**About this exercise:**
From the line with "Tap the Breakfast time range" to the final line, print the records exactly as they are.

**Data excerpts:**
----
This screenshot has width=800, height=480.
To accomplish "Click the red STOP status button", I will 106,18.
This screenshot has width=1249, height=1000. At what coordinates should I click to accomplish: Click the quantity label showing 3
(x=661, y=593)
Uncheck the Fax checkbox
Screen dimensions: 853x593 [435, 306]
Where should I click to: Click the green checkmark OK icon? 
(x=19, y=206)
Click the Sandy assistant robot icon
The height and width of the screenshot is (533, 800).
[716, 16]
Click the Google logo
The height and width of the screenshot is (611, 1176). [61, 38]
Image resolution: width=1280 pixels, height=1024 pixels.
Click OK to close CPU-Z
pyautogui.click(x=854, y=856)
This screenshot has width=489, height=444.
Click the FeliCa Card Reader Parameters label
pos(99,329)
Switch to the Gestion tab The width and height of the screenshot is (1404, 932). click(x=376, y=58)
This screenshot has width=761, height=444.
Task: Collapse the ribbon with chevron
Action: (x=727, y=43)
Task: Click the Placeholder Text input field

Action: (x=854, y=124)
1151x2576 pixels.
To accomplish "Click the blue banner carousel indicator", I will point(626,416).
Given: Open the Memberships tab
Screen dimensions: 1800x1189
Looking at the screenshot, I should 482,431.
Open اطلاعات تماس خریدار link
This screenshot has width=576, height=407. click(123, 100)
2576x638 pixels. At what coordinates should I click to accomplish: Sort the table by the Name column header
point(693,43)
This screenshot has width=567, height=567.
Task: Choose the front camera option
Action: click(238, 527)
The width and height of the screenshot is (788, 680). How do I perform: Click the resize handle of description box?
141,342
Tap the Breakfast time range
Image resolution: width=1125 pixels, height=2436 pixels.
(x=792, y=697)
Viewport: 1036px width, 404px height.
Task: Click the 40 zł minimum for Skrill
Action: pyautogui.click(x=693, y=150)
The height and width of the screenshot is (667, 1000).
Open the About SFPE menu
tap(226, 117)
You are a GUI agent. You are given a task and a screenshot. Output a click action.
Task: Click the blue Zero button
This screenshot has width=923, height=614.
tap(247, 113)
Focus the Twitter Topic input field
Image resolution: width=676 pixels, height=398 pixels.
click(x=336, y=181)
----
**Task answer:**
Tap the Breakfast time range
Image resolution: width=1125 pixels, height=2436 pixels.
(x=792, y=697)
Viewport: 1036px width, 404px height.
Task: Click the 40 zł minimum for Skrill
Action: pyautogui.click(x=693, y=150)
The height and width of the screenshot is (667, 1000).
Open the About SFPE menu
tap(226, 117)
You are a GUI agent. You are given a task and a screenshot. Output a click action.
Task: Click the blue Zero button
This screenshot has width=923, height=614.
tap(247, 113)
Focus the Twitter Topic input field
Image resolution: width=676 pixels, height=398 pixels.
click(x=336, y=181)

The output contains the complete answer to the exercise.